President Trump had a very good week visiting the Saudis, the Israelis, the Vatican, NATO and the G7. Former president Obama bowed to the Saudi king in 2009 and his wife wore a veil. Trump didn’t bow to anyone and neither FLOTUS nor first daughter Ivanka wore a headscarf. Trump made no apologies for America and challenged the assembled Muslim leaders to clean their own houses of terrorism.


In Israel, Trump became the first president to pray beside the Wailing Wall and then launched himself into a round of peace talks between the Israelis and the Palestinians. He won’t succeed. It’s only a question of how much diplomatic capital he’s willing to spend and how much he’ll be diverted from other big issues.


At the Vatican, the president presented the Pope with a book of Martin Luther King Jr.’s speeches and received in return an encyclical on global warming. He remained gracious.

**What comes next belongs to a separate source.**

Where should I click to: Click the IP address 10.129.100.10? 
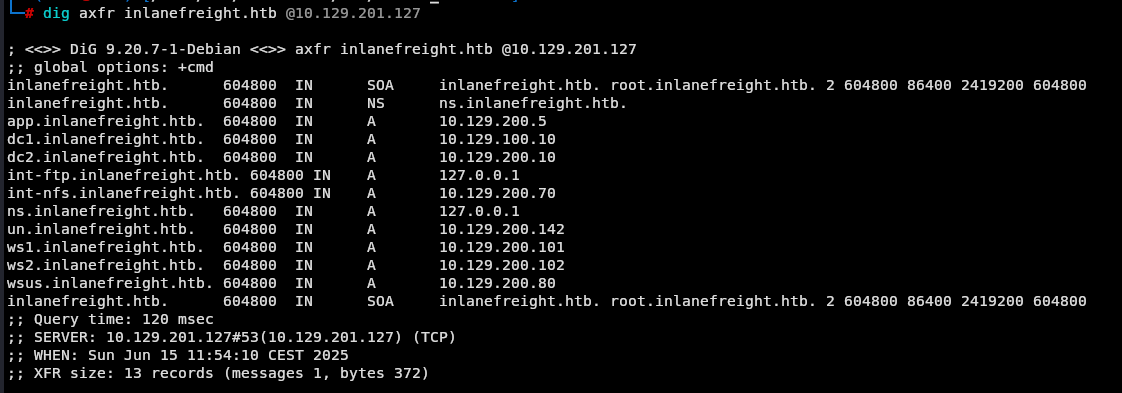coord(497,140)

In Brussels, Trump refused to endorse NATO’s mutual defense commitment, scolding our allies for their chronic failure to invest in their own defense. He, in turn, was reportedly scolded by British PM for the leaks from his administration that revealed too much about the Brit investigation of the Manchester suicide bombing. He said the leaks should be investigated and punished.

Grade B

John Zogby is the founder of the Zogby Poll and senior partner at John Zogby Strategies. His latest book is and author of We are Many, We are One: Neo-Tribes and Tribal Analytics in 21st Century America. Follow him at @TheJohnZogby

Jed Babbin is an Examiner contributor and former deputy undersecretary of defense in administration of former President George H.W. Bush. Follow him @jedbabbin Paul Bedard, the Washington Examiner’s “Washington Secrets” columnist, can be contacted at [email protected]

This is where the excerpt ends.